→ **EXCERPT PROVIDED**:
┄┄┄┄┄┄
# Addition and subtraction of two floats in Python

Yesterday I was wondering how floats are handled in a computer and what they look like in binary... I learnt about the single-precision floating-point and I tried to see the limit of that format...

I first wrote this little Python (3.4) script

a,b = 1,1

while (a+b)-a-b == 0:
a*=2.0

while (a+b)-a-b != 0:
b+=1.0

print(a,b)


I wanted to see what specific exponent value of a could be create a lack of precision in the result (a+b)-a-b, and if increasing the value of b could correct it.

The output was :

9007199254740992.0 2.0


I noticed that 2^53 = 9007199254740992.0 and I though it was a bit disturbing : the binary representation of 53 is 110101, and this really doesn't look like any specific value...

The "2.0" let me a little less sceptical, as you just have to add 1 to increase the exponent value of b. It made more sense, but I realised I couldn't explain it properly too.

I modified my script to see the actual binary value of everything I was doing :

import struct

def binary(f):
return str(bin(struct.unpack('!i',struct.pack('!f',f)))).replace('0b', '')

def status(a,b):
return binary(a),binary(b),binary(a+b),binary(-a),binary(-b),binary(-a-b),binary((a+b)-a-b)

a,b = 1,1

while (a+b)-a-b == 0:
a*=2.0
print(status(a,b))

print("\n")

while (a+b)-a-b != 0:
b+=1.0
print(status(a,b))

print(a,b)


But what I saw didn't help me. I can't figure out why the lack of precision happens at that specific value of a, and why increasing b just once would correct it.

Could anyone help me understanding this ?

(I apologize in advance for my really poor English)
┄┄┄┄┄┄
→ **LISTING**:
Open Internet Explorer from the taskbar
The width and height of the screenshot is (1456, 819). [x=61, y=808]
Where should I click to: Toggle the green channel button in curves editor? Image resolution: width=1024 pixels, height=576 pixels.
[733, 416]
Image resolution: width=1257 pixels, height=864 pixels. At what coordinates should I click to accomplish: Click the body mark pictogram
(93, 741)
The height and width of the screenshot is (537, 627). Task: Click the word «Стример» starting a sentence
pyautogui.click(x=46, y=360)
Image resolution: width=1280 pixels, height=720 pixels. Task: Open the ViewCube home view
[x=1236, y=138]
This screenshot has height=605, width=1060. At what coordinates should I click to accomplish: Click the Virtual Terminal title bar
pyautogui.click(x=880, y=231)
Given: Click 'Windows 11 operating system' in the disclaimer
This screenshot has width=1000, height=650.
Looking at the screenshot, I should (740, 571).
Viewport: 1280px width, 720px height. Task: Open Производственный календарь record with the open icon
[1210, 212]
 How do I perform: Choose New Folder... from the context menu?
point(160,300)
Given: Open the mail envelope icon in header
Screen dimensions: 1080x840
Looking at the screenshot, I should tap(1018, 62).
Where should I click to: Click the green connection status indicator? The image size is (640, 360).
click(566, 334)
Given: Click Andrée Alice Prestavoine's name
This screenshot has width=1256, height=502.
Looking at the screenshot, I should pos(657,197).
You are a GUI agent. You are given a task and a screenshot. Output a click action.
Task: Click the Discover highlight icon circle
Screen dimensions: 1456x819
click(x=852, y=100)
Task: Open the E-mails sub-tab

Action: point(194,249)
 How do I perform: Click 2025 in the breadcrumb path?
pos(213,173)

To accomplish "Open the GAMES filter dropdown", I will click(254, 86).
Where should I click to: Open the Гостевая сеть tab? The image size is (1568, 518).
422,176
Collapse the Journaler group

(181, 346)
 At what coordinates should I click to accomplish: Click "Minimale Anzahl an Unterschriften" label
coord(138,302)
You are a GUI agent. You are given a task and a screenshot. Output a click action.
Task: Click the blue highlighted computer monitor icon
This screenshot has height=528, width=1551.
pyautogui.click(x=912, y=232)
┄┄┄┄┄┄
→ **WHAT TO WORK ON**:
**a.** Reproduce the post on adding and subtracting floats between "I wanted to" and "any specific value...", inclusive, renaming "binary representation" as "base-2 representation".
**b.** For each statement, say yes or no according to the post on adding and subtracting floats, and quote the deciding words: (i) The first script was written in Python 3.4. (ii) The first script printed 1.0 as the value of b. (iii) The writer found that the binary form of 53 looks like a specific value.
**c.** In the modified script in the post on adding and subtracting floats, list every expression that the status function passes to binary.
The records are separate material and have no connection to the post on adding and subtracting floats.

→ **EXPECTED ANSWERS**:
**a.**
I wanted to see what specific exponent value of a could be create a lack of precision in the result (a+b)-a-b, and if increasing the value of b could correct it.

The output was :

9007199254740992.0 2.0


I noticed that 2^53 = 9007199254740992.0 and I though it was a bit disturbing : the base-2 representation of 53 is 110101, and this really doesn't look like any specific value...

**b.**
(i) Yes: "I first wrote this little Python (3.4) script"
(ii) No: "9007199254740992.0 2.0"
(iii) No: "the binary representation of 53 is 110101, and this really doesn't look like any specific value"

**c.**
a
b
a+b
-a
-b
-a-b
(a+b)-a-b